As students, we of course focus on our education and have concerns about how having inadequately compensated instructors could affect us. However, this issue is about more than that. Our professors, who work with us every day and put in so much effort, are high-level professionals who deserve respect from their employers. Students must support their professors in pushing for the contract they deserve because it is the right thing to do.
Although the administration insists that they support faculty, it is clear when looking at the numbers that their priorities lie elsewhere. While signage supporting NMU faculty is posted in front yards on every street in Marquette, the university continues without regard. A great deal of consternation was directed at the decision to rent a Ferris wheel during Welcome Weekend.
In a campus-wide email from the President’s Office on August 26, NMU felt the need to clarify, “Having the Ferris wheel as part of our Welcome Weekend activities had no impact on faculty salaries.”

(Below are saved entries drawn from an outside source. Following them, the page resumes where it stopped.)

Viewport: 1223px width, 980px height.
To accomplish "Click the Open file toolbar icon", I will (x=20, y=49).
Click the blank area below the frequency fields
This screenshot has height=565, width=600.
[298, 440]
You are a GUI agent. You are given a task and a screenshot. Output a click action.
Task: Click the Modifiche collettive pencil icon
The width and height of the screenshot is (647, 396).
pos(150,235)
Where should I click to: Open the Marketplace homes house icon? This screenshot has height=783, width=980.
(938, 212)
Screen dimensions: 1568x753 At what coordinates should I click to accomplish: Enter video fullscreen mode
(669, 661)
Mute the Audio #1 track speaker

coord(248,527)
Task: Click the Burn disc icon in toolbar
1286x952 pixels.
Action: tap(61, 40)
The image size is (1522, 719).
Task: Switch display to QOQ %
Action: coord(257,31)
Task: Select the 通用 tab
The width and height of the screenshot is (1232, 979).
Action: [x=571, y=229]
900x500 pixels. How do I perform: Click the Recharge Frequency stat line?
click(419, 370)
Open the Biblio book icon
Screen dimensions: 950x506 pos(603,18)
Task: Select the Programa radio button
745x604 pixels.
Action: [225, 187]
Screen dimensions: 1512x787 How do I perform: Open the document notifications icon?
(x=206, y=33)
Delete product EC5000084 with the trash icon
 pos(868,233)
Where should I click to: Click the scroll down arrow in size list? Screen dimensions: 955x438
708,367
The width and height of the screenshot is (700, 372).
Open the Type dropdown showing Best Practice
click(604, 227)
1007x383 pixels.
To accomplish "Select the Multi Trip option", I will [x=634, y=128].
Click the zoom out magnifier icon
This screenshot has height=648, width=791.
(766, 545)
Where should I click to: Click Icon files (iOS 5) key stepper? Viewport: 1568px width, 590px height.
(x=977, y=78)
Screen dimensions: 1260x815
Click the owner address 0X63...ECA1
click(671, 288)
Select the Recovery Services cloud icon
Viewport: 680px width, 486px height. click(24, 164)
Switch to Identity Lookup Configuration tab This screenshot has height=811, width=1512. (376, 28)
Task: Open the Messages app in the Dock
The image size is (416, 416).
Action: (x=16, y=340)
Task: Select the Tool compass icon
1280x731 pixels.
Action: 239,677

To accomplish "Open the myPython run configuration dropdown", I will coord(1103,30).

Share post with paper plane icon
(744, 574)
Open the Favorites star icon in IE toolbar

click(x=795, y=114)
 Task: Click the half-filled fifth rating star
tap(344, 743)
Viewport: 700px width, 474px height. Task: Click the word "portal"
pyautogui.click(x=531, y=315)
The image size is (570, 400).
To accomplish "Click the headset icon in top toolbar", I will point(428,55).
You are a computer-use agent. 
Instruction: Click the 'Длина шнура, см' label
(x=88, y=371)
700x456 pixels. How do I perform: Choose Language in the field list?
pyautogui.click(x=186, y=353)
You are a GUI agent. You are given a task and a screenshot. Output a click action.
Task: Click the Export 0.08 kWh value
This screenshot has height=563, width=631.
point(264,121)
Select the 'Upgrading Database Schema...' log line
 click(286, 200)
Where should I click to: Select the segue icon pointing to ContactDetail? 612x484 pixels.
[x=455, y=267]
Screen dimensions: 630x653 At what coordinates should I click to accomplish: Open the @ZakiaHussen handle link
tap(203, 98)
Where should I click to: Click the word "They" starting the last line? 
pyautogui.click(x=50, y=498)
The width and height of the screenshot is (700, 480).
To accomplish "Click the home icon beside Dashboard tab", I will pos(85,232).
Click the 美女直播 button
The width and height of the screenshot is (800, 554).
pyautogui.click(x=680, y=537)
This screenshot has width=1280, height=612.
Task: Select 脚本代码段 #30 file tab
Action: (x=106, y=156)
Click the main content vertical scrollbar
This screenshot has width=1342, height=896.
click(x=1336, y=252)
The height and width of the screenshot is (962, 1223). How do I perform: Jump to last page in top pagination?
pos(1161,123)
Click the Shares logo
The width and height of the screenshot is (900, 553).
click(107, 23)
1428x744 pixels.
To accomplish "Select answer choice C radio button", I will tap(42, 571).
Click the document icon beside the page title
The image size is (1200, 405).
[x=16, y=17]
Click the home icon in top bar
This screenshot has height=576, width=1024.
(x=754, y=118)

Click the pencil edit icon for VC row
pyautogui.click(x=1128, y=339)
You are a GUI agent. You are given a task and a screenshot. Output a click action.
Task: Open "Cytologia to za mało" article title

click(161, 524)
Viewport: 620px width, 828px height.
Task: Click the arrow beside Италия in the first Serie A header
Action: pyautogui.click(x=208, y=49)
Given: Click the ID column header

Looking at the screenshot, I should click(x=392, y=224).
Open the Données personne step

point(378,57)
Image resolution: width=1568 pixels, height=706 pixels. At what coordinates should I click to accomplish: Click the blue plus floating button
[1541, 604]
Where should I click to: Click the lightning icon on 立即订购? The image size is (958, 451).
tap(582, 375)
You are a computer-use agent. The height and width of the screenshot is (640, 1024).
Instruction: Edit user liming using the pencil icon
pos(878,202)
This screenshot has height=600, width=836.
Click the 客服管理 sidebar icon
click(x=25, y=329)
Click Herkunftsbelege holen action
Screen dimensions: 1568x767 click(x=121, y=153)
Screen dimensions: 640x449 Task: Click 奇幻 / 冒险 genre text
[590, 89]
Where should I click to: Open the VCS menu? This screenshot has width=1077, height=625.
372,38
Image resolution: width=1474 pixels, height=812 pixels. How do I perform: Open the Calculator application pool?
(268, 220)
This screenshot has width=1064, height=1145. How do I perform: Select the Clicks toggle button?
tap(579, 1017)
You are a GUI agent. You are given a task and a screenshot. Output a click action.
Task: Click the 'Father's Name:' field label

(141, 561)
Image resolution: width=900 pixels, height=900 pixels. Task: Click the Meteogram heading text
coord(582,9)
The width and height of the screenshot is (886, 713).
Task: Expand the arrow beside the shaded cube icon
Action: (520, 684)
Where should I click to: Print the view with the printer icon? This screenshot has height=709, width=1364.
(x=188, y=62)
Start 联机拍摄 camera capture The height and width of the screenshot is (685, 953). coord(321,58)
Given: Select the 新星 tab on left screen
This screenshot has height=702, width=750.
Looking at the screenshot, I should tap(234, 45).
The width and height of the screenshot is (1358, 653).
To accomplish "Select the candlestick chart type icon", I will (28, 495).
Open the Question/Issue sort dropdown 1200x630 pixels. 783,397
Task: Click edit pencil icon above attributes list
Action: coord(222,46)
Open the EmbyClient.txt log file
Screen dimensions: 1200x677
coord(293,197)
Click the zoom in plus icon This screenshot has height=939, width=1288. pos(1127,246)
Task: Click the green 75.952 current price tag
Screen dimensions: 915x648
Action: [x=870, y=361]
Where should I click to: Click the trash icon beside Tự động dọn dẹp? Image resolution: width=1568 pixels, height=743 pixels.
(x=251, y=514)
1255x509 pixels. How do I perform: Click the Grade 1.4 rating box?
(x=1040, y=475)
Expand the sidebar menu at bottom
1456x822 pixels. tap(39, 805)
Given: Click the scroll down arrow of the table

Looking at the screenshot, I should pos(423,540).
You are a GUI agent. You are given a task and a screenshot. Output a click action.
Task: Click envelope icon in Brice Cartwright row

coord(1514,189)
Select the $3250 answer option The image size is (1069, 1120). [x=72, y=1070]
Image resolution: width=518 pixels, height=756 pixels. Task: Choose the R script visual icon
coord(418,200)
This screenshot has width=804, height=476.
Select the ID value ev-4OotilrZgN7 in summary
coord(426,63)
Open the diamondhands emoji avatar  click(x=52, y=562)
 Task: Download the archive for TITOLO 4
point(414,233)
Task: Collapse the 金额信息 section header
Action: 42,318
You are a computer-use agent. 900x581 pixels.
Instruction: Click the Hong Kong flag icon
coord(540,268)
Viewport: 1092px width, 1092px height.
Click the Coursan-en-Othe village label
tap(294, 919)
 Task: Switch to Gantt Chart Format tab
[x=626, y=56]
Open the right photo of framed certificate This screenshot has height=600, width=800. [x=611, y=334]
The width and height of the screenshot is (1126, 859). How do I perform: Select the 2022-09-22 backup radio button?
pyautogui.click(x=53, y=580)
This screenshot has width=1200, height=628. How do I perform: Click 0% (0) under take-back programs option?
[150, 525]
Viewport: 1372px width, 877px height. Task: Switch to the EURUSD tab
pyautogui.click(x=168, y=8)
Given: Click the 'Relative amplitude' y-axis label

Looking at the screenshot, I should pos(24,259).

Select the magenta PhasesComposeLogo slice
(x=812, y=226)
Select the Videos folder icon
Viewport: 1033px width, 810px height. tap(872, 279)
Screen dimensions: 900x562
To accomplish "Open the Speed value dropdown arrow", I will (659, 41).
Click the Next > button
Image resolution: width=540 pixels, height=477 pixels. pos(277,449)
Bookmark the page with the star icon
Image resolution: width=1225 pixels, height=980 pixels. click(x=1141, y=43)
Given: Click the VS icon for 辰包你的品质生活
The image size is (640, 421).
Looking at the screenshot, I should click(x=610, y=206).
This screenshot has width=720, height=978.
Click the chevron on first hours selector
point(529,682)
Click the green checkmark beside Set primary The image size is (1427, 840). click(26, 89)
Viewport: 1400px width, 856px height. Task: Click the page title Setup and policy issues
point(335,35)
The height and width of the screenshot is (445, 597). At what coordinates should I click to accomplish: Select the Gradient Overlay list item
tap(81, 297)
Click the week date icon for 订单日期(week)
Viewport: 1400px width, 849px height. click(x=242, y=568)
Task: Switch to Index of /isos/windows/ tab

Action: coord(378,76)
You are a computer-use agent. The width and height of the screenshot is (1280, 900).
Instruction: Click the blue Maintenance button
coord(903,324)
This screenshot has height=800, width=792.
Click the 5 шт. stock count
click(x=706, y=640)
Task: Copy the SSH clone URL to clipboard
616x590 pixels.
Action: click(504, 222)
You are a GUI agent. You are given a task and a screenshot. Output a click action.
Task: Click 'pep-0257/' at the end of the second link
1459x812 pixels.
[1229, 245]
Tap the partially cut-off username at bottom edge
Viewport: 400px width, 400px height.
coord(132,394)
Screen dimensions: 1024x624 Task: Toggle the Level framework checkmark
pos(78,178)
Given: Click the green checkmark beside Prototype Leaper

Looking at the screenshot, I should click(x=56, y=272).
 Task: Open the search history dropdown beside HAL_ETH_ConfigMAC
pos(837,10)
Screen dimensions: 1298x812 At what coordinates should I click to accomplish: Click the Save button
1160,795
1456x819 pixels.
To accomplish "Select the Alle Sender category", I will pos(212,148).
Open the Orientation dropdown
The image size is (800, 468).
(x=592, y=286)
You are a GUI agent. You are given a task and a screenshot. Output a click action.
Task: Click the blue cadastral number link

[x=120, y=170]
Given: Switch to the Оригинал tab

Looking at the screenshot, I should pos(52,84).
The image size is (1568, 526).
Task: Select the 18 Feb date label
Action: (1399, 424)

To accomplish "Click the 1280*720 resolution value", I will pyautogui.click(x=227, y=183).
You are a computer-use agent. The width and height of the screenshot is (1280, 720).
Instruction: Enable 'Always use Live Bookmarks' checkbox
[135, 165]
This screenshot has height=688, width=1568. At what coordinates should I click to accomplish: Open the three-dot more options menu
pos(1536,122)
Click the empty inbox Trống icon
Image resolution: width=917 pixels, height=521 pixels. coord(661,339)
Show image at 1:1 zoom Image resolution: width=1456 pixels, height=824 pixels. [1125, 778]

Welcome week activities, including the Ferris wheel, did in fact come from an outside student recreation fund, not from money that would impact faculty. Yet the optics of this event were off-putting for many. That Ferris wheel was certainly a bizarre look for a university that didn’t even have a faculty contract.
NMU needs to concretely demonstrate the value it places on its instructors. Making sure professors at NMU have security should be a top priority, even over mask mandate changes, beginning-of-the-semester events and hurt feelings among the administration.
Right now, NMU is slacking in making sure its wages are competitive in the state of Michigan. While faculty demonstrated their care for the university by risking their lives to teach in-person during the pandemic and willingly taking pay cuts to protect NMU, they’ve been met with disappointing cold-heartedness. NMU chose to prioritize its own pocketbook over the people who make up this institution of learning and who truly change student lives.
If faculty choose to go on strike to secure a reasonable contract, NMU students must support them. We at the North Wind hope our instructors succeed in teaching administration a lesson.